Spark For Handling Big Data
Intro
I found the information that Spark can perform up to 100x faster than Hadoop MapReduce.
- Data processing part of Big Data Engineering.
- Apache Spark is written in Scala programming language.
- Spark is a memory based solution keeping as much as it can in a Cache RAM - that contriutes to the speed of it.
- Spark can be run both on local machine and within clusters environment in either a local infrastructure or it the cloud (f.e. Amazon EC2)
- The core idea behind Spark is MapReduce which is mapping your data set into a collection of (key, value) pairs, and then reducing over all pairs with the same key.
PySpark as Python library enables using Spark with Python instead of Scala.
- With Python, the readability of code, maintenance, and refactoring is far easier than in Scala.
- I apply functional programming for buildnig data model - f.e. passing functions both lambda and defined ones as parameters of another function.
- Pyspark operations work like Python genearators, it's being delayed until the result is called.
- This way, avoiding pulling the full data frame into memory and enabling an efficient processing across a cluster of machines (I use single local machine).
- This is in opposition to Pandas dataframes, where everything is pulled into memory at once.
- The main data type in PySpark is the Spark dataframe - equivalent to dataframes in R and Pandas.
- Wanting to apply distributed computation using PySpark, you need to be performing operations on Spark dataframes.
Features
App includes following features:
Demo
Here you can check general description of each steps. To get detailed description along with the code itself, check Jupyter Notebook linked as the source code.
Steps:
- Importing all necessary libraries and sprak features initialization.
- Setting up variable and functions for further passing as parameters.
- Importing data set.
- Building so-called RDD Data Model that will be accepting the data through.
- filtering data with lambda function that checks condition on every RDD line,
- mapping each RDD line into key-value pairs,
- reducing each key-value paris by key aggregating their values,
- sorting pairs by a key name. - Converting RDD into Spark Data Frame.

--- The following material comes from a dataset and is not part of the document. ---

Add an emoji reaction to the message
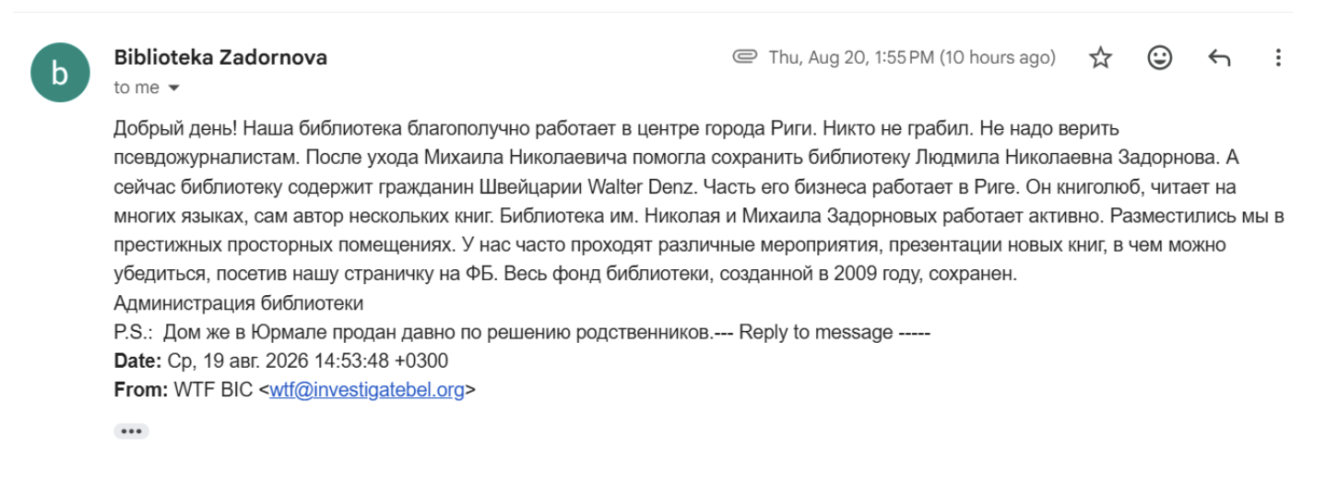 pyautogui.click(x=1159, y=58)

- Converting RDD into Python list of tuples.
- Converting Spark Data Frame into Pandas Data Frame - converting RDD into Pandas DF not possible.

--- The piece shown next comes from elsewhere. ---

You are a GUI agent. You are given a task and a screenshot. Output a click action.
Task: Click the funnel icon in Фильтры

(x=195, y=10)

- Exporting Pandas DF into csv flat-file.
Setup
- Install Java version 8
- Java jdk Folder will be created inside:
   C:\Program Files\Java
- Add the Environment variable (JAVA_HOME) as shown in the video:
   JAVA_HOME = C:\Program Files\Java\jdk1.8.0_201
- Add the Path variable(till bin folder in System Variable Section if in case User variable section is not recognizing it):
   PATH = C:\Program Files\Java\jdk1.8.0_201\bin
- Create a subfolder named "spark" in the C: drive e.g.
   C:\spark
- Keep your Spark installation folder inside C:\spark e.g.
   C:\spark\spark-2.3.1-bin-hadoop2.7
- Setup Environment variables for (SPARK_HOME):
   SPARK_HOME = C:\spark\spark-2.3.1-bin-hadoop2.7
- Setup Environment variables for (HADOOP_HOME):
   HADOOP_HOME = C:\spark\spark-2.3.1-bin-hadoop2.7
- Add the Path variable(till bin folder in System Variable Section if in case User variable section is not recognizing it):
   PATH = C:\spark\spark-2.3.1-bin-hadoop2.7\bin
- Copy and Paste the winutils file in
   C:\spark\spark-2.3.1-bin-hadoop2.7\bin